### Sorun
Aşağıdaki okuma metnini hiçbir değişiklik yapmadan baştan sona kopyalayın.

### Okuma metni
○ ○ ○ ○ ○

DEM Parti Eş Genel Başkanı Tülay Hatimoğulları, partisinin Meclis grup toplantısında konuştu. “Ekrem İmamoğlu’na, İstanbul Barosuna yönelik gerçekleştirilen siyasi darbeyi en sert şekilde kınıyoruz” dedi. “Saygı duyulacak, aranacak hukuk mu bıraktınız” diye soran Hatimoğulları, “Burada iktidara bir tavsiyede bulunuyoruz: Hiç evirip çevirmeden çıkıp deyin ki, ortada bir hukuki durum yok, siyaseten rakibimizi bertaraf ediyoruz, bu yüzden zarları hileli atıyoruz” ifadelerini kullandı.
Hatimoğulları’nın konuşmasından öne çıkanlar şöyle:
“Günlerdir iradesini korumak için sokaklarda direnen halklarımız…”

○ ○ ○ ○ ○

### Gösterilen bilgiler

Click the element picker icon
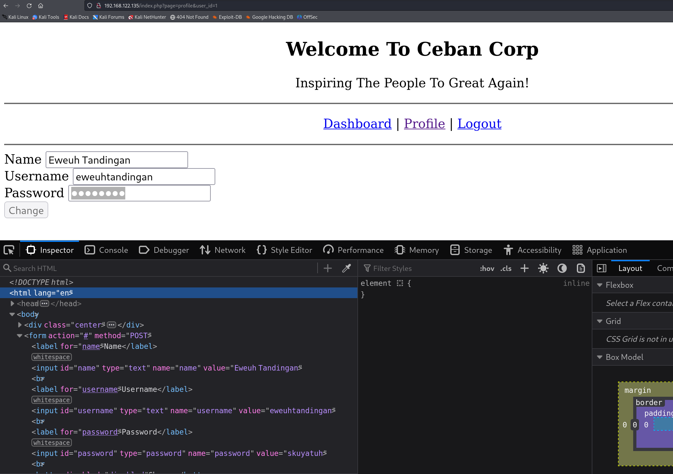Image resolution: width=673 pixels, height=474 pixels. (x=9, y=250)
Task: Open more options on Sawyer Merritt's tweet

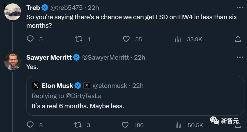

○ ○ ○ ○ ○

### Sorunun çözümü
DEM Parti Eş Genel Başkanı Tülay Hatimoğulları, partisinin Meclis grup toplantısında konuştu. “Ekrem İmamoğlu’na, İstanbul Barosuna yönelik gerçekleştirilen siyasi darbeyi en sert şekilde kınıyoruz” dedi. “Saygı duyulacak, aranacak hukuk mu bıraktınız” diye soran Hatimoğulları, “Burada iktidara bir tavsiyede bulunuyoruz: Hiç evirip çevirmeden çıkıp deyin ki, ortada bir hukuki durum yok, siyaseten rakibimizi bertaraf ediyoruz, bu yüzden zarları hileli atıyoruz” ifadelerini kullandı.
Hatimoğulları’nın konuşmasından öne çıkanlar şöyle:
“Günlerdir iradesini korumak için sokaklarda direnen halklarımız…”